§ Supplied material
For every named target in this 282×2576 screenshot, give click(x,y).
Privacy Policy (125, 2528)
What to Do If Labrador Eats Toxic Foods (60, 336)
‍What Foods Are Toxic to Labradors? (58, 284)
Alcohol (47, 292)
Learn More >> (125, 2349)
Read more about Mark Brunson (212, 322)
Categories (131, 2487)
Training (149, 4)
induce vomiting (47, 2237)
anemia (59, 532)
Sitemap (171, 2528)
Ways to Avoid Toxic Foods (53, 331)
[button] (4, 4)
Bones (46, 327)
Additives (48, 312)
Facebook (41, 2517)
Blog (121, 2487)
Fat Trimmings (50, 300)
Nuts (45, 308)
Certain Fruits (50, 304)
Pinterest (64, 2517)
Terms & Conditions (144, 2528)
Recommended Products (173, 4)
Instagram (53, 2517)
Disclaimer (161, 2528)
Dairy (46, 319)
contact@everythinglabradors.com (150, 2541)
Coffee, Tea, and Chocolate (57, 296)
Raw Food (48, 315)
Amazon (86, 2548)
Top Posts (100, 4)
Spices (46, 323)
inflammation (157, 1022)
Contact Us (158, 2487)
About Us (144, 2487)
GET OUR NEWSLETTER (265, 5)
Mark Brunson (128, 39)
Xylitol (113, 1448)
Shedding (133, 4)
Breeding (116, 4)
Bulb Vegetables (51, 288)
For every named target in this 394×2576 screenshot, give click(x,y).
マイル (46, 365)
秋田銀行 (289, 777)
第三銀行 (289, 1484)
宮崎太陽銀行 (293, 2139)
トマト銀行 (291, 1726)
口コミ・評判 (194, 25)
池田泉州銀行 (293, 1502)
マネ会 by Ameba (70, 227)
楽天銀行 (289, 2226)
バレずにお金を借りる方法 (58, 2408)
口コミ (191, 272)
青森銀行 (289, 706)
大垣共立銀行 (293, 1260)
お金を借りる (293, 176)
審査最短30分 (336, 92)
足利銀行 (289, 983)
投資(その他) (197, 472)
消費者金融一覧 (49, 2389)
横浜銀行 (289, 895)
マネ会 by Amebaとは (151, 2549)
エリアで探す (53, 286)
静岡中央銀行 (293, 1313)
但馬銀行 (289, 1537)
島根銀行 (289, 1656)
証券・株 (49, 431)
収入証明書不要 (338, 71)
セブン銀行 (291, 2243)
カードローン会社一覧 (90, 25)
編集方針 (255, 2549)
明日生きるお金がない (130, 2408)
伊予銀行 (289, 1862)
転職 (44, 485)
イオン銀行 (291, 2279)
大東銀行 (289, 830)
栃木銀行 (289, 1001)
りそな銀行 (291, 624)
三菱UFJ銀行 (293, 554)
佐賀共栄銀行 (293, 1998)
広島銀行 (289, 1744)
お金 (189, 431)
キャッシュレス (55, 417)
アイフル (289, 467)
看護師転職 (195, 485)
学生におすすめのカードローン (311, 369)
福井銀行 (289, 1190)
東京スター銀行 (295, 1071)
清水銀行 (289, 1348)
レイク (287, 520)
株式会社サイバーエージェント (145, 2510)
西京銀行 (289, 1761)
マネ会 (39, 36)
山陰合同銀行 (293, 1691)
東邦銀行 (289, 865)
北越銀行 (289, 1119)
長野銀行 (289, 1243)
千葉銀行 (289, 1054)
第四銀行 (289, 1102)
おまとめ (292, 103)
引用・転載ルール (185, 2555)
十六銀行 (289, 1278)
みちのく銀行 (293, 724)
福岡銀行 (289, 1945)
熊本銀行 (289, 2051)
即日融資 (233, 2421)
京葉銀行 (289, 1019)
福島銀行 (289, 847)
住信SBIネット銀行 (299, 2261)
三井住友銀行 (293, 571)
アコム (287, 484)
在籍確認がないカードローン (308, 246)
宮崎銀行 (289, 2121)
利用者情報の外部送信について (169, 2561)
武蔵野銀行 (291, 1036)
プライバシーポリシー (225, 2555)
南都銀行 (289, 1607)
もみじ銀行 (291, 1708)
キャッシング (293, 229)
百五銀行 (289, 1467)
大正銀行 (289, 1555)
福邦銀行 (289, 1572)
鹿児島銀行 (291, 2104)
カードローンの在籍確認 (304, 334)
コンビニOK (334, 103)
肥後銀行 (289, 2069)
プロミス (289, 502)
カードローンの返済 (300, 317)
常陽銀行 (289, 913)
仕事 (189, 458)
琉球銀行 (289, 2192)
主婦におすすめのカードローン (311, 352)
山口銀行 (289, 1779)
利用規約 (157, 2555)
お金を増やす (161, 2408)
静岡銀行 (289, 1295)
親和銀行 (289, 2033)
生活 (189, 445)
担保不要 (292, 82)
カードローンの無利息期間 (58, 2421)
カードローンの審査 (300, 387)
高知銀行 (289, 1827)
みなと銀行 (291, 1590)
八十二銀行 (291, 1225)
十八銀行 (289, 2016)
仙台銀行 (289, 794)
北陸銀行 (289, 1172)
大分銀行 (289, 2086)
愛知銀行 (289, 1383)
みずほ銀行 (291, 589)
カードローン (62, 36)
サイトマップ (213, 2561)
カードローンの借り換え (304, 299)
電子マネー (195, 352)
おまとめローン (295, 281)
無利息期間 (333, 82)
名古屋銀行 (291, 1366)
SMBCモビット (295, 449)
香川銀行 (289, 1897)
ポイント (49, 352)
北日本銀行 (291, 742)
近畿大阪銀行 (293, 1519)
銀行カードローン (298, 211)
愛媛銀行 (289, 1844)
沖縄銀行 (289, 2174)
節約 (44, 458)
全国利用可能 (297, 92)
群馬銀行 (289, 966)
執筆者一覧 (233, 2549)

§ Instructions to follow
In full and without alteration, return the listing above.

§ Result of this exercise
For every named target in this 282×2576 screenshot, give click(x,y).
Privacy Policy (125, 2528)
What to Do If Labrador Eats Toxic Foods (60, 336)
‍What Foods Are Toxic to Labradors? (58, 284)
Alcohol (47, 292)
Learn More >> (125, 2349)
Read more about Mark Brunson (212, 322)
Categories (131, 2487)
Training (149, 4)
induce vomiting (47, 2237)
anemia (59, 532)
Sitemap (171, 2528)
Ways to Avoid Toxic Foods (53, 331)
[button] (4, 4)
Bones (46, 327)
Additives (48, 312)
Facebook (41, 2517)
Blog (121, 2487)
Fat Trimmings (50, 300)
Nuts (45, 308)
Certain Fruits (50, 304)
Pinterest (64, 2517)
Terms & Conditions (144, 2528)
Recommended Products (173, 4)
Instagram (53, 2517)
Disclaimer (161, 2528)
Dairy (46, 319)
contact@everythinglabradors.com (150, 2541)
Coffee, Tea, and Chocolate (57, 296)
Raw Food (48, 315)
Amazon (86, 2548)
Top Posts (100, 4)
Spices (46, 323)
inflammation (157, 1022)
Contact Us (158, 2487)
About Us (144, 2487)
GET OUR NEWSLETTER (265, 5)
Mark Brunson (128, 39)
Xylitol (113, 1448)
Shedding (133, 4)
Breeding (116, 4)
Bulb Vegetables (51, 288)
For every named target in this 394×2576 screenshot, give click(x,y).
マイル (46, 365)
秋田銀行 (289, 777)
第三銀行 (289, 1484)
宮崎太陽銀行 (293, 2139)
トマト銀行 (291, 1726)
口コミ・評判 (194, 25)
池田泉州銀行 (293, 1502)
マネ会 by Ameba (70, 227)
楽天銀行 (289, 2226)
バレずにお金を借りる方法 (58, 2408)
口コミ (191, 272)
青森銀行 (289, 706)
大垣共立銀行 (293, 1260)
お金を借りる (293, 176)
審査最短30分 (336, 92)
足利銀行 (289, 983)
投資(その他) (197, 472)
消費者金融一覧 (49, 2389)
横浜銀行 (289, 895)
マネ会 by Amebaとは (151, 2549)
エリアで探す (53, 286)
静岡中央銀行 (293, 1313)
但馬銀行 (289, 1537)
島根銀行 (289, 1656)
証券・株 (49, 431)
収入証明書不要 (338, 71)
セブン銀行 (291, 2243)
カードローン会社一覧 (90, 25)
編集方針 (255, 2549)
明日生きるお金がない (130, 2408)
伊予銀行 (289, 1862)
転職 (44, 485)
イオン銀行 (291, 2279)
大東銀行 (289, 830)
栃木銀行 (289, 1001)
りそな銀行 (291, 624)
三菱UFJ銀行 (293, 554)
佐賀共栄銀行 (293, 1998)
広島銀行 (289, 1744)
お金 (189, 431)
キャッシュレス (55, 417)
アイフル (289, 467)
看護師転職 (195, 485)
学生におすすめのカードローン (311, 369)
福井銀行 (289, 1190)
東京スター銀行 (295, 1071)
清水銀行 (289, 1348)
レイク (287, 520)
株式会社サイバーエージェント (145, 2510)
西京銀行 (289, 1761)
マネ会 (39, 36)
山陰合同銀行 (293, 1691)
東邦銀行 (289, 865)
北越銀行 (289, 1119)
長野銀行 (289, 1243)
千葉銀行 (289, 1054)
第四銀行 (289, 1102)
おまとめ (292, 103)
引用・転載ルール (185, 2555)
十六銀行 (289, 1278)
みちのく銀行 (293, 724)
福岡銀行 (289, 1945)
熊本銀行 (289, 2051)
即日融資 (233, 2421)
京葉銀行 (289, 1019)
福島銀行 (289, 847)
住信SBIネット銀行 (299, 2261)
三井住友銀行 (293, 571)
アコム (287, 484)
在籍確認がないカードローン (308, 246)
宮崎銀行 (289, 2121)
利用者情報の外部送信について (169, 2561)
武蔵野銀行 (291, 1036)
プライバシーポリシー (225, 2555)
南都銀行 (289, 1607)
もみじ銀行 (291, 1708)
キャッシング (293, 229)
百五銀行 (289, 1467)
大正銀行 (289, 1555)
福邦銀行 (289, 1572)
鹿児島銀行 (291, 2104)
カードローンの在籍確認 (304, 334)
コンビニOK (334, 103)
肥後銀行 (289, 2069)
プロミス (289, 502)
カードローンの返済 (300, 317)
常陽銀行 (289, 913)
仕事 (189, 458)
琉球銀行 (289, 2192)
主婦におすすめのカードローン (311, 352)
山口銀行 (289, 1779)
利用規約 (157, 2555)
お金を増やす (161, 2408)
静岡銀行 (289, 1295)
親和銀行 (289, 2033)
生活 (189, 445)
担保不要 (292, 82)
カードローンの無利息期間 (58, 2421)
カードローンの審査 (300, 387)
高知銀行 (289, 1827)
みなと銀行 (291, 1590)
八十二銀行 (291, 1225)
十八銀行 (289, 2016)
仙台銀行 (289, 794)
北陸銀行 (289, 1172)
大分銀行 (289, 2086)
愛知銀行 (289, 1383)
みずほ銀行 (291, 589)
カードローン (62, 36)
サイトマップ (213, 2561)
カードローンの借り換え (304, 299)
電子マネー (195, 352)
おまとめローン (295, 281)
無利息期間 (333, 82)
名古屋銀行 (291, 1366)
SMBCモビット (295, 449)
香川銀行 (289, 1897)
ポイント (49, 352)
北日本銀行 (291, 742)
近畿大阪銀行 (293, 1519)
銀行カードローン (298, 211)
愛媛銀行 (289, 1844)
沖縄銀行 (289, 2174)
節約 (44, 458)
全国利用可能 (297, 92)
群馬銀行 (289, 966)
執筆者一覧 (233, 2549)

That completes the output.